Ridiculous. Absurd! Entirely and insanely absurd. I kept laughing. I was shaking, crying from laughing so hard, while they both just watched, stunned by my reaction.
And then, with a pang so unexpected and so harsh that I gasped, choking on the last, frozen laugh, I thought of Iris. I thought of that night. And all her words, her strange and terrible words, flooded through my mind, bursting from that little back corner where I’d hidden them so carefully and neatly for the past two months.
“Meen?” Hannah asked slowly, cautious about pushing the question. “Is that a possibility? Because Izzy’s right: all the symptoms add up. You know my sister’s over eight months in, and this is all the stuff she complained about at the beginning.”

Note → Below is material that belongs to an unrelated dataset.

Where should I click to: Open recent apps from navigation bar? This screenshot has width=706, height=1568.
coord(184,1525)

“Why didn’t you tell us?” Izzy broke in, loud and accusing. She jumped off the bed and stood, glaring, hands on her hips, as if she couldn’t bear to be any closer to me. “Seriously, Meen, I thought we told each other everything. Why would you hide having sex with your boyfriend you’ve been dating for two years? Do you really think we’d judge you? I don’t get it. I just really don’t get it.”

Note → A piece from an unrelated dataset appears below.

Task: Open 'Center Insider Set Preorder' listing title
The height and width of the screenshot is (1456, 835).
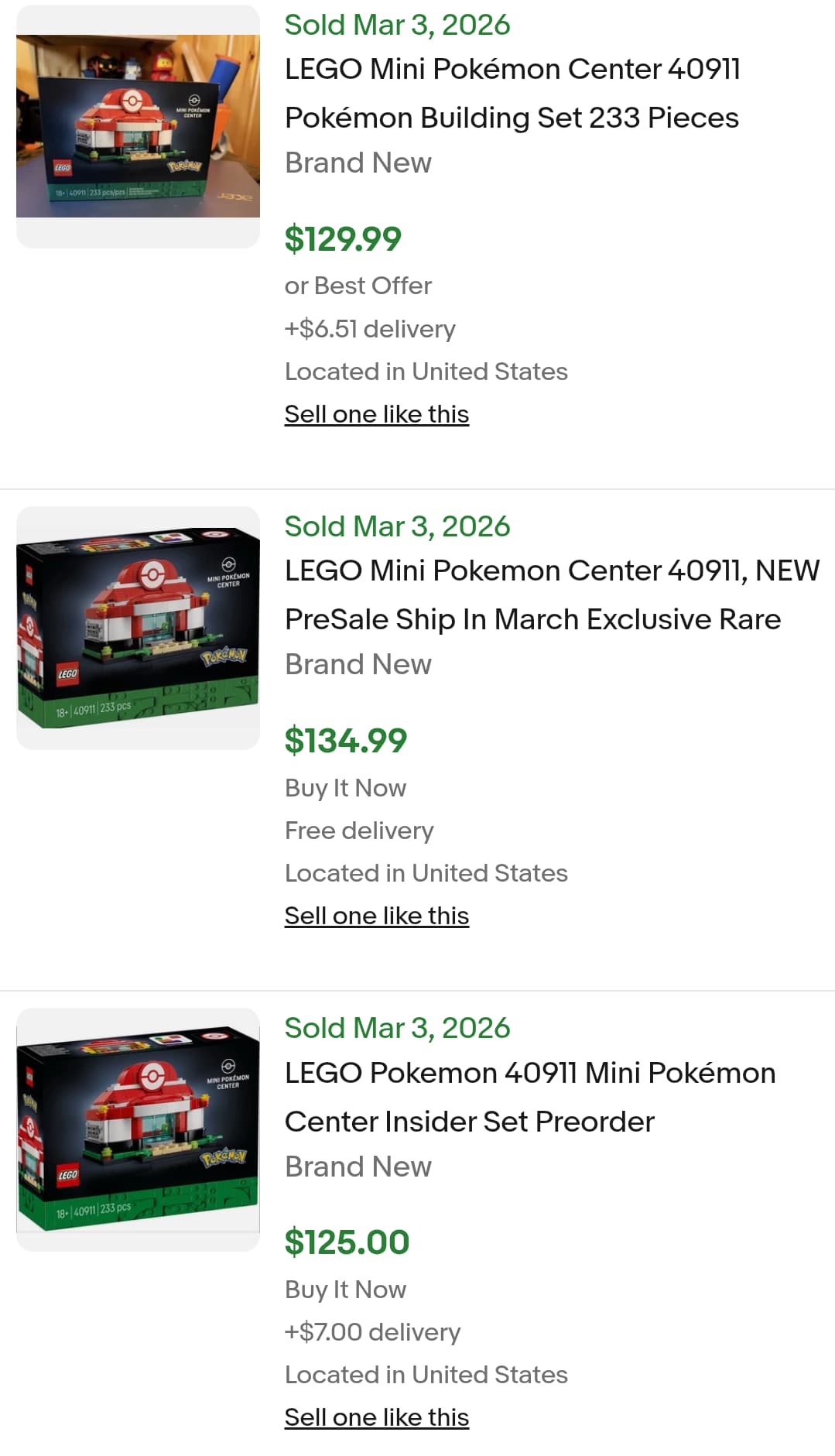Action: pos(469,1122)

“I didn’t have sex with Nate, Izzy. I swear to God. Call him up and ask him right now. I’m a virgin. I promise, I’m still a virgin. I need you guys to believe that.”
“So you’re not pregnant, then?” Izzy asked, her voice only slightly less damning than before. “You’re saying there’s absolutely zero possibility that you’re pregnant right now?”
I wanted to say no, wanted to promise them that it would be physically impossible for a baby to be growing inside me. But all I could hear was Iris, her words playing on repeat, louder and clearer each time until I was sure my head was actually and literally going to explode all over Hannah’s pretty pink and lavender bedroom. Keeping you and the child safe is all that matters now. Your child, Mina. Your child. Spinning, twirling, looping, over and over and over: your child, Mina. Your child. I need your approval.
Yes, Iris! Yes. I’d said yes. I’d said yes to Iris. What did that mean? What had she been asking?
Why had I said yes?
This was crazy. I was crazy. Genuinely, certifiably, without a doubt crazy.
“I mean, no, I don’t think so, of course I don’t. But . . .” My voice cracked, my brain still resisting saying the words out loud.
“How is there a ‘but’ in this situation? Did you fool around with Nate? Get a little too close to be completely safe?” It was Hannah this time, probing, more critical than I’d ever heard her before, at least directed toward me.
“No, it’s not that at all,” I said, frustrated that I couldn’t make them understand what I needed to say. But really, who would understand? Who could take any of this seriously? I mean, I probably wouldn’t trust me if I were them.
I barely trusted me as it was.
A pregnant virgin? Unless I was an asexually mutated freak of a human, of course—some highly advanced form of the hydra we had learned about in biology—and a baby would just grow like a bud from my body and break away when it was fully mature, then quite frankly, the explanations for my pregnancy seemed a bit limited.
The fact that I was even considering the possibility only added to the inevitable diagnosis of psychosis and a future in a locked room covered in wall-to-wall white cushions. Maybe I had hallucinated that whole night with Iris; maybe she wasn’t real and I had made up that whole conversation in my head, just me and myself. Too many hours on my feet that day, too much heat pouring out from the brick oven, too many vapors from the cleaning solution we used to bleach the rags.
“Then what is it, Mina?” Izzy yelled, cutting through my fantasy, her cheeks glowing red with hurt and anger. “Because you won’t say you’re not pregnant, but you won’t admit to having sex, so what the fuck are you trying to say? We want to help you, but you’re making that pretty impossible right now. Stop speaking in code and just tell us the goddamn truth, or I’m leaving, because I’m supposed to be one of your best friends and I don’t deserve to be lied to.”